__Entries provided__
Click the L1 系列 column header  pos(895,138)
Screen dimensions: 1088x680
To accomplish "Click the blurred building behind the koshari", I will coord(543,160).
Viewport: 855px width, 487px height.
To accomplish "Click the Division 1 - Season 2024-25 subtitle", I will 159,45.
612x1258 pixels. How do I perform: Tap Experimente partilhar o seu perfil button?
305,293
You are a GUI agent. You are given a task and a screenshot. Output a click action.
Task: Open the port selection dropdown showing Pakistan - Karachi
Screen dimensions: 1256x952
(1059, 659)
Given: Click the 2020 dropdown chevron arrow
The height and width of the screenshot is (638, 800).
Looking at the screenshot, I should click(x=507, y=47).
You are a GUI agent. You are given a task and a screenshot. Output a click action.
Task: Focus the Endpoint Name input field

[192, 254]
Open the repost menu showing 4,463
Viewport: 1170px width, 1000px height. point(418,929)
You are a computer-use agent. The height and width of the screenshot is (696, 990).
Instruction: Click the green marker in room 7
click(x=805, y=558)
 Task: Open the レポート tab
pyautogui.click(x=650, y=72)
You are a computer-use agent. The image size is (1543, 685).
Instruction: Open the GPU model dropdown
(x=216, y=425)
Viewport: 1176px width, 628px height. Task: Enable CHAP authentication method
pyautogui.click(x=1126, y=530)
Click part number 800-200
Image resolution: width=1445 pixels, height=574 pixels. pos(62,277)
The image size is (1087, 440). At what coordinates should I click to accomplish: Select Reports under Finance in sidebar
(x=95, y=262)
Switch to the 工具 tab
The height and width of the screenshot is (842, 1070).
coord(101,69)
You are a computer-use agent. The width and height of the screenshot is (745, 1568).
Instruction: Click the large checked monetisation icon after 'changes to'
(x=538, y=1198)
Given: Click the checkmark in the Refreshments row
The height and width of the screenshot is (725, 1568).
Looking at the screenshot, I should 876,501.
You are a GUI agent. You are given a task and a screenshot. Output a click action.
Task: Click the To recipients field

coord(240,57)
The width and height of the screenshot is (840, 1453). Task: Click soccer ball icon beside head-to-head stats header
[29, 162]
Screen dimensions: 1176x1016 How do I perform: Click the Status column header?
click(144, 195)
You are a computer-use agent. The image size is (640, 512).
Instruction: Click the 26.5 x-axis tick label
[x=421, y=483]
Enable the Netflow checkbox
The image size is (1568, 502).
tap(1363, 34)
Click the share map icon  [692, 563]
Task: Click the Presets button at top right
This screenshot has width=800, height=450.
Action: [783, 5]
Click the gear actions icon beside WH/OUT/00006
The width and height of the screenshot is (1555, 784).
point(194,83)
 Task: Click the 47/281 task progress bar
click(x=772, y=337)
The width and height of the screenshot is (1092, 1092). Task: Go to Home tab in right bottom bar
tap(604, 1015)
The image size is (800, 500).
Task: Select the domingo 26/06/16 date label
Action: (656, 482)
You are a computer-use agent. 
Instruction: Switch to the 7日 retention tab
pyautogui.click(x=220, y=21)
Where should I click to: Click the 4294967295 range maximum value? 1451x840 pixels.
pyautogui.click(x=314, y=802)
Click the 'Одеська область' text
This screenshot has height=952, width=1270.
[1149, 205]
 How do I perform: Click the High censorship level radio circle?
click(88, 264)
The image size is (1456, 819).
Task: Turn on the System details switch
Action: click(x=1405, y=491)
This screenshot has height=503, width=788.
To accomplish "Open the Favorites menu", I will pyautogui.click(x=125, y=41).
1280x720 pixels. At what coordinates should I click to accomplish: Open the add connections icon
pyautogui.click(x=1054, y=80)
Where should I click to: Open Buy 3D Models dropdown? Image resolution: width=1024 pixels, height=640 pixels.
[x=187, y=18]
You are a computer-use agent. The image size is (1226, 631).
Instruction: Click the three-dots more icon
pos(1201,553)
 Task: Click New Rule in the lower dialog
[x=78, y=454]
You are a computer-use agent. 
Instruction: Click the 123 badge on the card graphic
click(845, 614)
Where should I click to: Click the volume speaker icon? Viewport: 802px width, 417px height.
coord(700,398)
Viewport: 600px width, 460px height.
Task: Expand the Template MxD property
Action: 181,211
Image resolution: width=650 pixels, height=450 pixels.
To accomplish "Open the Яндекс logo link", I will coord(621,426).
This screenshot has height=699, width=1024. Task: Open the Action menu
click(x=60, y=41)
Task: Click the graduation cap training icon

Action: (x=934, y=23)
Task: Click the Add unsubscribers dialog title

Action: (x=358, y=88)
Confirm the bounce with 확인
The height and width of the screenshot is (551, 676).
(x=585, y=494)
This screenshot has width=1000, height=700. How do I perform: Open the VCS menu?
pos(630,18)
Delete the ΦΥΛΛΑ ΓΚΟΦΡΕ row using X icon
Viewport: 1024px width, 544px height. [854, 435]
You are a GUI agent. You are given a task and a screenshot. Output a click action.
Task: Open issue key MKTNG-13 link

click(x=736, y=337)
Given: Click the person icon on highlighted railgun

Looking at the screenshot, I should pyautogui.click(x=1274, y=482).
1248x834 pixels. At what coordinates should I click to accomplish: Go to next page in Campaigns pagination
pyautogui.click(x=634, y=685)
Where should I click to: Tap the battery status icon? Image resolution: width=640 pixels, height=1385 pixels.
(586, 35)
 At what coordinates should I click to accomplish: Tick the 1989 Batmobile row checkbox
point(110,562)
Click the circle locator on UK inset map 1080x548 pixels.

__Work to be completed__
Your reply must contain each entry, reproduced exactly.

__Answer to this problem__
Click the L1 系列 column header  pos(895,138)
Screen dimensions: 1088x680
To accomplish "Click the blurred building behind the koshari", I will coord(543,160).
Viewport: 855px width, 487px height.
To accomplish "Click the Division 1 - Season 2024-25 subtitle", I will 159,45.
612x1258 pixels. How do I perform: Tap Experimente partilhar o seu perfil button?
305,293
You are a GUI agent. You are given a task and a screenshot. Output a click action.
Task: Open the port selection dropdown showing Pakistan - Karachi
Screen dimensions: 1256x952
(1059, 659)
Given: Click the 2020 dropdown chevron arrow
The height and width of the screenshot is (638, 800).
Looking at the screenshot, I should click(x=507, y=47).
You are a GUI agent. You are given a task and a screenshot. Output a click action.
Task: Focus the Endpoint Name input field

[192, 254]
Open the repost menu showing 4,463
Viewport: 1170px width, 1000px height. point(418,929)
You are a computer-use agent. The height and width of the screenshot is (696, 990).
Instruction: Click the green marker in room 7
click(x=805, y=558)
 Task: Open the レポート tab
pyautogui.click(x=650, y=72)
You are a computer-use agent. The image size is (1543, 685).
Instruction: Open the GPU model dropdown
(x=216, y=425)
Viewport: 1176px width, 628px height. Task: Enable CHAP authentication method
pyautogui.click(x=1126, y=530)
Click part number 800-200
Image resolution: width=1445 pixels, height=574 pixels. pos(62,277)
The image size is (1087, 440). At what coordinates should I click to accomplish: Select Reports under Finance in sidebar
(x=95, y=262)
Switch to the 工具 tab
The height and width of the screenshot is (842, 1070).
coord(101,69)
You are a computer-use agent. The width and height of the screenshot is (745, 1568).
Instruction: Click the large checked monetisation icon after 'changes to'
(x=538, y=1198)
Given: Click the checkmark in the Refreshments row
The height and width of the screenshot is (725, 1568).
Looking at the screenshot, I should 876,501.
You are a GUI agent. You are given a task and a screenshot. Output a click action.
Task: Click the To recipients field

coord(240,57)
The width and height of the screenshot is (840, 1453). Task: Click soccer ball icon beside head-to-head stats header
[29, 162]
Screen dimensions: 1176x1016 How do I perform: Click the Status column header?
click(144, 195)
You are a computer-use agent. The image size is (640, 512).
Instruction: Click the 26.5 x-axis tick label
[x=421, y=483]
Enable the Netflow checkbox
The image size is (1568, 502).
tap(1363, 34)
Click the share map icon  [692, 563]
Task: Click the Presets button at top right
This screenshot has width=800, height=450.
Action: [783, 5]
Click the gear actions icon beside WH/OUT/00006
The width and height of the screenshot is (1555, 784).
point(194,83)
 Task: Click the 47/281 task progress bar
click(x=772, y=337)
The width and height of the screenshot is (1092, 1092). Task: Go to Home tab in right bottom bar
tap(604, 1015)
The image size is (800, 500).
Task: Select the domingo 26/06/16 date label
Action: (656, 482)
You are a computer-use agent. 
Instruction: Switch to the 7日 retention tab
pyautogui.click(x=220, y=21)
Where should I click to: Click the 4294967295 range maximum value? 1451x840 pixels.
pyautogui.click(x=314, y=802)
Click the 'Одеська область' text
This screenshot has height=952, width=1270.
[1149, 205]
 How do I perform: Click the High censorship level radio circle?
click(88, 264)
The image size is (1456, 819).
Task: Turn on the System details switch
Action: click(x=1405, y=491)
This screenshot has height=503, width=788.
To accomplish "Open the Favorites menu", I will pyautogui.click(x=125, y=41).
1280x720 pixels. At what coordinates should I click to accomplish: Open the add connections icon
pyautogui.click(x=1054, y=80)
Where should I click to: Open Buy 3D Models dropdown? Image resolution: width=1024 pixels, height=640 pixels.
[x=187, y=18]
You are a computer-use agent. The image size is (1226, 631).
Instruction: Click the three-dots more icon
pos(1201,553)
 Task: Click New Rule in the lower dialog
[x=78, y=454]
You are a computer-use agent. 
Instruction: Click the 123 badge on the card graphic
click(845, 614)
Where should I click to: Click the volume speaker icon? Viewport: 802px width, 417px height.
coord(700,398)
Viewport: 600px width, 460px height.
Task: Expand the Template MxD property
Action: 181,211
Image resolution: width=650 pixels, height=450 pixels.
To accomplish "Open the Яндекс logo link", I will coord(621,426).
This screenshot has height=699, width=1024. Task: Open the Action menu
click(x=60, y=41)
Task: Click the graduation cap training icon

Action: (x=934, y=23)
Task: Click the Add unsubscribers dialog title

Action: (x=358, y=88)
Confirm the bounce with 확인
The height and width of the screenshot is (551, 676).
(x=585, y=494)
This screenshot has width=1000, height=700. How do I perform: Open the VCS menu?
pos(630,18)
Delete the ΦΥΛΛΑ ΓΚΟΦΡΕ row using X icon
Viewport: 1024px width, 544px height. [854, 435]
You are a GUI agent. You are given a task and a screenshot. Output a click action.
Task: Open issue key MKTNG-13 link

click(x=736, y=337)
Given: Click the person icon on highlighted railgun

Looking at the screenshot, I should pyautogui.click(x=1274, y=482).
1248x834 pixels. At what coordinates should I click to accomplish: Go to next page in Campaigns pagination
pyautogui.click(x=634, y=685)
Where should I click to: Tap the battery status icon? Image resolution: width=640 pixels, height=1385 pixels.
(586, 35)
 At what coordinates should I click to accomplish: Tick the 1989 Batmobile row checkbox
point(110,562)
Click the circle locator on UK inset map 1080x548 pixels.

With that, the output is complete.